# EXERCISE INSTRUCTIONS:
Each line below must be printed again exactly.
Start of ENTRIES PROVIDED
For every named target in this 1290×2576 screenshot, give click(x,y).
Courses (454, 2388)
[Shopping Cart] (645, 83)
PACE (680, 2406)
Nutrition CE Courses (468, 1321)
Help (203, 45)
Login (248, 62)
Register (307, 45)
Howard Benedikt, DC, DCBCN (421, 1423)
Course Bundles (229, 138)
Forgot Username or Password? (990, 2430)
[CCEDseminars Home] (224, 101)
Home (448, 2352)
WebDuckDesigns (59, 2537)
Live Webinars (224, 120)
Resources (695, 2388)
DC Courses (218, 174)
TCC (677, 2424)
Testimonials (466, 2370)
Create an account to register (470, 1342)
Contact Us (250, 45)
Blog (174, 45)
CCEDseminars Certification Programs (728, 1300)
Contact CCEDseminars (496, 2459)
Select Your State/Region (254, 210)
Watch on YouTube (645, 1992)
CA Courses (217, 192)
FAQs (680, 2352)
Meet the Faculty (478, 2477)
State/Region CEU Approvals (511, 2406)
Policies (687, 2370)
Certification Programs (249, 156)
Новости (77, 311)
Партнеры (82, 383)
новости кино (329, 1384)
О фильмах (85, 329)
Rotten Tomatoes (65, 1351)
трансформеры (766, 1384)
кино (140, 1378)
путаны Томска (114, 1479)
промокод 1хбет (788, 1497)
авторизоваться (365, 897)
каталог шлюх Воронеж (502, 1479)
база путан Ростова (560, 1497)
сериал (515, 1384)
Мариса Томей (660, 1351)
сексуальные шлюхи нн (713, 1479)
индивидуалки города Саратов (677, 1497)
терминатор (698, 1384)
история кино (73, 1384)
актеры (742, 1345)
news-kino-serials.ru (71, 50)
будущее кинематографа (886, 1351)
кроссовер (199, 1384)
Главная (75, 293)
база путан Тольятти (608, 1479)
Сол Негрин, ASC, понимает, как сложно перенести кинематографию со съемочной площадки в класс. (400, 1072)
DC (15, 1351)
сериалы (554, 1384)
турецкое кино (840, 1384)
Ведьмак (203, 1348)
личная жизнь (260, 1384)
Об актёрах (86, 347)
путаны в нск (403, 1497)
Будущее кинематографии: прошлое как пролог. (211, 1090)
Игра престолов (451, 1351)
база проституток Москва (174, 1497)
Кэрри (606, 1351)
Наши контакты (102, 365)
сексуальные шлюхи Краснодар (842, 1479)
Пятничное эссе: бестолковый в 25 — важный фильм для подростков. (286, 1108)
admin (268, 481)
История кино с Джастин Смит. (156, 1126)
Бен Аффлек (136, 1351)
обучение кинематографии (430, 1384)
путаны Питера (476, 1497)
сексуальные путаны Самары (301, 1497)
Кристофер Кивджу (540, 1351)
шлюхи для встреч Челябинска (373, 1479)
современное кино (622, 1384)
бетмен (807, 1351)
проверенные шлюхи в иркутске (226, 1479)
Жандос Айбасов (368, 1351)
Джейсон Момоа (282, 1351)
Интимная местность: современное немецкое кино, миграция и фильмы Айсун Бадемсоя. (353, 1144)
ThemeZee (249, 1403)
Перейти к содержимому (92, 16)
End of ENTRIES PROVIDED
# EXERCISE RESULT:
For every named target in this 1290×2576 screenshot, give click(x,y).
Courses (454, 2388)
[Shopping Cart] (645, 83)
PACE (680, 2406)
Nutrition CE Courses (468, 1321)
Help (203, 45)
Login (248, 62)
Register (307, 45)
Howard Benedikt, DC, DCBCN (421, 1423)
Course Bundles (229, 138)
Forgot Username or Password? (990, 2430)
[CCEDseminars Home] (224, 101)
Home (448, 2352)
WebDuckDesigns (59, 2537)
Live Webinars (224, 120)
Resources (695, 2388)
DC Courses (218, 174)
TCC (677, 2424)
Testimonials (466, 2370)
Create an account to register (470, 1342)
Contact Us (250, 45)
Blog (174, 45)
CCEDseminars Certification Programs (728, 1300)
Contact CCEDseminars (496, 2459)
Select Your State/Region (254, 210)
Watch on YouTube (645, 1992)
CA Courses (217, 192)
FAQs (680, 2352)
Meet the Faculty (478, 2477)
State/Region CEU Approvals (511, 2406)
Policies (687, 2370)
Certification Programs (249, 156)
Новости (77, 311)
Партнеры (82, 383)
новости кино (329, 1384)
О фильмах (85, 329)
Rotten Tomatoes (65, 1351)
трансформеры (766, 1384)
кино (140, 1378)
путаны Томска (114, 1479)
промокод 1хбет (788, 1497)
авторизоваться (365, 897)
каталог шлюх Воронеж (502, 1479)
база путан Ростова (560, 1497)
сериал (515, 1384)
Мариса Томей (660, 1351)
сексуальные шлюхи нн (713, 1479)
индивидуалки города Саратов (677, 1497)
терминатор (698, 1384)
история кино (73, 1384)
актеры (742, 1345)
news-kino-serials.ru (71, 50)
будущее кинематографа (886, 1351)
кроссовер (199, 1384)
Главная (75, 293)
база путан Тольятти (608, 1479)
Сол Негрин, ASC, понимает, как сложно перенести кинематографию со съемочной площадки в класс. (400, 1072)
DC (15, 1351)
сериалы (554, 1384)
турецкое кино (840, 1384)
Ведьмак (203, 1348)
личная жизнь (260, 1384)
Об актёрах (86, 347)
путаны в нск (403, 1497)
Будущее кинематографии: прошлое как пролог. (211, 1090)
Игра престолов (451, 1351)
база проституток Москва (174, 1497)
Кэрри (606, 1351)
Наши контакты (102, 365)
сексуальные шлюхи Краснодар (842, 1479)
Пятничное эссе: бестолковый в 25 — важный фильм для подростков. (286, 1108)
admin (268, 481)
История кино с Джастин Смит. (156, 1126)
Бен Аффлек (136, 1351)
обучение кинематографии (430, 1384)
путаны Питера (476, 1497)
сексуальные путаны Самары (301, 1497)
Кристофер Кивджу (540, 1351)
шлюхи для встреч Челябинска (373, 1479)
современное кино (622, 1384)
бетмен (807, 1351)
проверенные шлюхи в иркутске (226, 1479)
Жандос Айбасов (368, 1351)
Джейсон Момоа (282, 1351)
Интимная местность: современное немецкое кино, миграция и фильмы Айсун Бадемсоя. (353, 1144)
ThemeZee (249, 1403)
Перейти к содержимому (92, 16)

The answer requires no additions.